New Delhi: The government on Thursday raised ad rates paid by its ad agency, the Directorate of Advertising and Visual Publicity, or DAVP, by 24%, with retroactive effect from 1 September. The publishing industry has been demanding a rate hike since April this year and in early August, information and broadcasting minister Priya Ranjan Dasmunsi said the ministry was working on hiking ad rates.
His announcement followed a representation by an Indian Newspaper Society delegation, which demanded a 50% hike in ad rates. All government agencies and ministries, with some exceptions, route their advertisements through DAVP, which enjoys low ad rates. For large newspapers such as ‘The Times of India’ or the ‘Hindustan Times’, DAVP ads account for about 10-15% of ad volumes and 8-10% of ad revenues. “The ministry had said it would consider a 30% hike, but they have made only a 24% hike,” said Bahubali S. Shah, chairman of Gujarat Samachar Group and the former president of the Indian Newspaper Society.
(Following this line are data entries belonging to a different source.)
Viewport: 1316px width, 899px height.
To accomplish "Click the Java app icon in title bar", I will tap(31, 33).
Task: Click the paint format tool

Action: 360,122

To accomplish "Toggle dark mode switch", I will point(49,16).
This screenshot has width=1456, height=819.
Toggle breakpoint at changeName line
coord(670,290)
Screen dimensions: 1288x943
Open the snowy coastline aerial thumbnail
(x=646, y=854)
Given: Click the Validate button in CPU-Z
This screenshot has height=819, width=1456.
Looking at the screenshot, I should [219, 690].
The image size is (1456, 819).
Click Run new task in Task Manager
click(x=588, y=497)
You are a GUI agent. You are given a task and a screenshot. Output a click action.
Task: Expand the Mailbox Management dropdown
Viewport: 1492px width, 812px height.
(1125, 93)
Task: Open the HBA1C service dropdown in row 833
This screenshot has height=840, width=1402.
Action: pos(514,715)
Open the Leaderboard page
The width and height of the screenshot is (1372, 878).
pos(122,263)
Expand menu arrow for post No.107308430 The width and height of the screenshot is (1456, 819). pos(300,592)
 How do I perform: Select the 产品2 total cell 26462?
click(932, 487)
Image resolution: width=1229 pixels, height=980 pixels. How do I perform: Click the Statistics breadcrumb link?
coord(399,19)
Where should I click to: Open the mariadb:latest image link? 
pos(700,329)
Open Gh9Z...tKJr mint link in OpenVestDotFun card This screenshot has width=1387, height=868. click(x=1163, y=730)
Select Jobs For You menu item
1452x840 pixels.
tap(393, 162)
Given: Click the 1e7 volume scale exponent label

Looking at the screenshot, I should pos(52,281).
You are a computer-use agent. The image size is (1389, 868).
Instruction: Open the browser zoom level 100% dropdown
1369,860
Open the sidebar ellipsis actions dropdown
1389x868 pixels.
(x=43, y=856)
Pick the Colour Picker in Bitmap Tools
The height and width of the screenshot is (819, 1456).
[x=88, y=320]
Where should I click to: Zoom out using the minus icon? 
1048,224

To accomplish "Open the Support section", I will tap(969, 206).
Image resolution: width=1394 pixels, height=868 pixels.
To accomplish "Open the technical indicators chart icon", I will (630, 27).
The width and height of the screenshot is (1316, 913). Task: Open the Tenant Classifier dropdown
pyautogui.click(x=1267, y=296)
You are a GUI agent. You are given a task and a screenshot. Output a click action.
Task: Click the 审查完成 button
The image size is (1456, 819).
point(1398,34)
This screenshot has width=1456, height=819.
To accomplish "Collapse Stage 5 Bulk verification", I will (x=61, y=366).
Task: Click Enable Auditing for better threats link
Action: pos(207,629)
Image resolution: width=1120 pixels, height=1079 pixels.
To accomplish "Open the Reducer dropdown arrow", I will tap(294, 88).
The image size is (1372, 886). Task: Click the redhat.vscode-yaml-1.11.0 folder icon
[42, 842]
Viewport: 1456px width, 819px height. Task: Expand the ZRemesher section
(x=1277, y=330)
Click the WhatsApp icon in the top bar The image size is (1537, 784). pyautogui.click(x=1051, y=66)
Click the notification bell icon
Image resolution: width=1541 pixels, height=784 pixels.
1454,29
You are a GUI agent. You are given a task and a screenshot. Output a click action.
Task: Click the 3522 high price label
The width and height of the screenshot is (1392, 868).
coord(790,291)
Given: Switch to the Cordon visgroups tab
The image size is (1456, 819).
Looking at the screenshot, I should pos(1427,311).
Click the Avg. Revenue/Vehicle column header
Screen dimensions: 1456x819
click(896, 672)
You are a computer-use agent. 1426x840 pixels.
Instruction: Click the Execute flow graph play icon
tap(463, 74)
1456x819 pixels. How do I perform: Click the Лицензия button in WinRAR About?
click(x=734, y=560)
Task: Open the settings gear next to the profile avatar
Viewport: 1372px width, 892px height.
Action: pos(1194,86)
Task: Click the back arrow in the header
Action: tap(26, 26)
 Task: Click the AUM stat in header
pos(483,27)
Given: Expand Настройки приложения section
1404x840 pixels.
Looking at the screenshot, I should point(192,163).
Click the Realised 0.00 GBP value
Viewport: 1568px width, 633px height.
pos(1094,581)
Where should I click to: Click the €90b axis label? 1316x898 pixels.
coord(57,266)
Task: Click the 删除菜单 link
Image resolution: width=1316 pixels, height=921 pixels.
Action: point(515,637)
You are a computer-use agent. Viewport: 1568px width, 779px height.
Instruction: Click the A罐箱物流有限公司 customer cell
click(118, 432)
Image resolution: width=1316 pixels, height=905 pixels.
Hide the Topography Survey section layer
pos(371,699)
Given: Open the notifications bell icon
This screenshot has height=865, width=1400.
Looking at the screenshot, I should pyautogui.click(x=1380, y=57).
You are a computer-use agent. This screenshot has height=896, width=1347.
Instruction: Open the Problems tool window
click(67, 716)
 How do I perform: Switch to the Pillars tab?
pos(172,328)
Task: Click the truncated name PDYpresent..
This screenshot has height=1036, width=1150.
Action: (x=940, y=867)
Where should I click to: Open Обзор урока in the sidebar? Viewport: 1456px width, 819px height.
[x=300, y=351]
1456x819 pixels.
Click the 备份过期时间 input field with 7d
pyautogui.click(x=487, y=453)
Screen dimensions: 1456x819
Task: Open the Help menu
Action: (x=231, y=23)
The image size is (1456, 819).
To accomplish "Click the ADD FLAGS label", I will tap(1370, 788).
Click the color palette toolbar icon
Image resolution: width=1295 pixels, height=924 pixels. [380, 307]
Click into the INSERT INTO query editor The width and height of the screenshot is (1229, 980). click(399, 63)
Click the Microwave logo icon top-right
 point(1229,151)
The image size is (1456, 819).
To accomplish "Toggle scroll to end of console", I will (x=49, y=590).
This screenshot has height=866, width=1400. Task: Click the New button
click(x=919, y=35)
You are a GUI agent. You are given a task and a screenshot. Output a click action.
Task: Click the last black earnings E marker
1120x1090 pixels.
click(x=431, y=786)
“We welcome it nevertheless, it comes at a time the industry is passing through a very difficult phase due to high newsprint prices,” Shah said.
— Staff Writer
Application money norms for rights issues
Mumbai: Capital market regulator Securities and Exchange Board of India, or Sebi, on Thursday introduced the new concept of “application supported by blocked amount”, or Asba, for rights issues. Under this, the application money for rights issues will remain in the shareholder’s bank account until the shares are allotted.
The market regulator has decided to introduce Asba on a pilot basis in the rights issue of Tata Motors Ltd and Sadhana Nitro Chem Ltd. Both these issues will open for subscription on 29 September.
Unlike the initial public offers where Asba is available only for retail investors, all investors, including institutions, can avail of this facility in right issues.
Asba will also help reduce the time frame for the entire rights issue process. Sebi had cut the timeframe for rights issues—from 109 days to 43 days, last month, to reduce the exposure of both firms as well as investors to high market volatility.
— Khushboo Narayan
1.4% of Tata Steel’s equity changes hands
Mumbai:Tata Steel Ltd had 1.4% of its equity changing hands in two transactions. About 5 million shares were traded at Rs488 a piece at 9.55am, and another 5 million shares were traded at Rs485 at 9.57am on Thursday. The buyers and sellers weren’t immediately known.
The shares climbed 0.05% to Rs486.3 at 10.49am, after earlier rising as much as 2.9%. It closed 0.13% down at 485.05 on Thursday.
INX denies reports of stake sale to Balaji
New Delhi: INX Media Pvt. Ltd, broadcaster of channels such as 9X, 9XM and NewsX, has denied the media report regarding its stake sale to television content producer Balaji Telefilms Ltd. The report appeared in ‘The Economic Times’ on 25 September. In a statement issued on Thursday, INX Media said the report was “completely untrue and misleading”. In a letter sent to the editor of the newspaper the company said it has never conducted talks with Balaji for any kind of stake sale and asked the paper to issue a correction.
“At no point has INX had any conversations with Balaji Telefilms on investment either in or from Balaji Telefilms,” INX Media founder and chief executive officer Indrani Mukerjea said in the letter.
— Staff Writer
RIL appoints Neucom as consultant
New Delhi: Reliance Industries Ltd (RIL) said it has appointed Neucom Consulting Pvt. Ltd as its communications consultant. Neucom is a subsidiary of Vaishnavi Corporate Communications. In a statement, RIL said the new agency will work closely with the group headquarters as well as all its subsidiaries.
— Staff Writer
Metro waits for Sunday meet before taking call
Kolkata: Metro Cash and Carry India Pvt Ltd, a subsidiary of German wholesaler Metro AG, will wait till Sunday’s meeting of Left Front partners before taking a call on whether or not to pull the plug on its 100,000 sq. ft outlet in Kolkata. In that meeting, the ruling Communist Party of India (Marxist), or CPM, and its allies will jointly decide whether or not to allow Metro to trade in farm products. Though its Kolkata outlet is ready, it hasn’t been launched as yet because Metro has not obtained the licence from the West Bengal government to trade in fresh fruits and vegetables.
The licence had been issued to Metro in 2005, but last year it wasn’t renewed by the state’s agriculture department, which is controlled by the Forward Bloc party.